Once in the city I was surprised with how few cars were about.  The city streets were both devoid of the normally large amount of people walking to work, and the streets were littered with piles of fallen leaves. When I arrived at work I started to see the size of the damage from the previous night.  There were many roads closed in the city due to massive damage from the storm.  There were areas flooded, with many houses without power (14000 houses).

Some locations (very close to my old home in Collinsvale) were so badly effected that the bridges allowing access to the town of Molesworth were destroyed… stranding many families in a place so close to a capital city, yet unable to escape.  They had food delivered by helicopter as some families were running low on essentials.  Some of my friends have had their homes flooded, been cut off from driving on roads, and experienced some suffering from this disaster.

I don’t know how prepared someone could be for such a situation. I will ask my friends who were effected for any recommendations they may have.  I don’t think many Preppers could arrange themselves so that this disaster would pass them by without effect.  Keeping valuable, and easily damaged, items off the floor might be a good start… yet who could live like that – Always worried a flood will inundate their homes?  I don’t think the weather forecast predicted the flooding, so being vigilant isn’t a solution either.  Maybe this is just one of the disasters we can’t predict or prevent.  If you have some fore warning, preparations can be made, yet this isn’t always possible.  I hope that I can get some information soon from those who experienced the disaster first hand.

One Reply to “A one in sixty year weather event”

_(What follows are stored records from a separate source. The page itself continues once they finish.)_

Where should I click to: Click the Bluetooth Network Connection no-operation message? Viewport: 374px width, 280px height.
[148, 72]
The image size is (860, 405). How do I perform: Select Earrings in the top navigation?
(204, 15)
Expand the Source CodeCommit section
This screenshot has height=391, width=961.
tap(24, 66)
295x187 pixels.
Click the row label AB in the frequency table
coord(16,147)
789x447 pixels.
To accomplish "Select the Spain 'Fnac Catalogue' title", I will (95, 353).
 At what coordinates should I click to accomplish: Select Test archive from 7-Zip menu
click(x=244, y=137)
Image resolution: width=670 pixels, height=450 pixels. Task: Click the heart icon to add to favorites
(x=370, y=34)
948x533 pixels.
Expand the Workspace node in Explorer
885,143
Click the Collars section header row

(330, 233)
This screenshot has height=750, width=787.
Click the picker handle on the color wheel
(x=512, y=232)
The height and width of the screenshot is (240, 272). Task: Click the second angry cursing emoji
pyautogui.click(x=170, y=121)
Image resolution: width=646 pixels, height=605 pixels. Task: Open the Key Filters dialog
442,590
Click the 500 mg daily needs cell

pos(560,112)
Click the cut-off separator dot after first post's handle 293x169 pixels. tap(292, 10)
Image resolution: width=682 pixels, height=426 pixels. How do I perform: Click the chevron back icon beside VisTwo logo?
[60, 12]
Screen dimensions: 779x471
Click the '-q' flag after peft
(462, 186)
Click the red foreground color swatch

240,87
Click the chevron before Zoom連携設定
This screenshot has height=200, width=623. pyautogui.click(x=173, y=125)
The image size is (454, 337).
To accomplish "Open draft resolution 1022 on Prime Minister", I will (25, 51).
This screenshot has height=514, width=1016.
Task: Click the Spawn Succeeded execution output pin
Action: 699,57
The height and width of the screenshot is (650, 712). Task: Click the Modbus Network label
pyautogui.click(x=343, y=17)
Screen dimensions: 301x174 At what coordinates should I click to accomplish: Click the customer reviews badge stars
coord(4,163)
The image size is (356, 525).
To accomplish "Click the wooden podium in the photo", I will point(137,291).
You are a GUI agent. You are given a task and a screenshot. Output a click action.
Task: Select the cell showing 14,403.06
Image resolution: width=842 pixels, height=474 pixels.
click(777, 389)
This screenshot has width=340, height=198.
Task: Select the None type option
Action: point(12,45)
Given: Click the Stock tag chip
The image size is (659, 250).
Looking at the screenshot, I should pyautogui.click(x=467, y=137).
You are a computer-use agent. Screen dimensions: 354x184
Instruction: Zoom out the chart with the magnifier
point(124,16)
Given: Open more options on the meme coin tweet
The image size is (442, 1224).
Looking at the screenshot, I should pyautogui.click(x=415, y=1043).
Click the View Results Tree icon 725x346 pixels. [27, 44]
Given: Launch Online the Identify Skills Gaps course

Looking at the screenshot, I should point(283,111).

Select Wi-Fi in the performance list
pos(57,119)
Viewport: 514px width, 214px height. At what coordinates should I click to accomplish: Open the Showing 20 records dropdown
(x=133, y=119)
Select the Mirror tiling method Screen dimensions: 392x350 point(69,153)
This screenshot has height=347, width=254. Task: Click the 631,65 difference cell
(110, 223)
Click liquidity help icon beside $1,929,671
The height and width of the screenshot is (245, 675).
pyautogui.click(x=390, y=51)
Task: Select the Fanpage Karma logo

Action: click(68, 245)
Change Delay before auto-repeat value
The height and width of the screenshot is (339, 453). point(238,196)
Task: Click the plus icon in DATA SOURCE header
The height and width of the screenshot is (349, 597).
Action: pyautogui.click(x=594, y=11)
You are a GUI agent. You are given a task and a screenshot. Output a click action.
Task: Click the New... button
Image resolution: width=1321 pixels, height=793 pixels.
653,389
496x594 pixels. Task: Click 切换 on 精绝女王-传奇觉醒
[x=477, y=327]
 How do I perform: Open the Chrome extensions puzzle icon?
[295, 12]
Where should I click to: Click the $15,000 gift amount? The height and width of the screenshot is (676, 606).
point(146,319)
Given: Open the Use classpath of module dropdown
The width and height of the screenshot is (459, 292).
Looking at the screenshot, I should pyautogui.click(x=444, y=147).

  1. Glad to hear you weren’t badly affected, LTP!
    Up here, north of Launceston, on our acre we did get some wild winds, and plenty of rain, but apart from a two small trees over, a few branches and lots of leaves….no damage. Power was out for two days, but we hooked the generator up to fridge and freezer, also a garage exam. light, and used a gas camping stove for cooking. We always keep spare fuel, candles, torches and gas for such events. Also have a caravan with gas stove/oven, hot water shower and fridge. Our wood fire kept us warm. All good!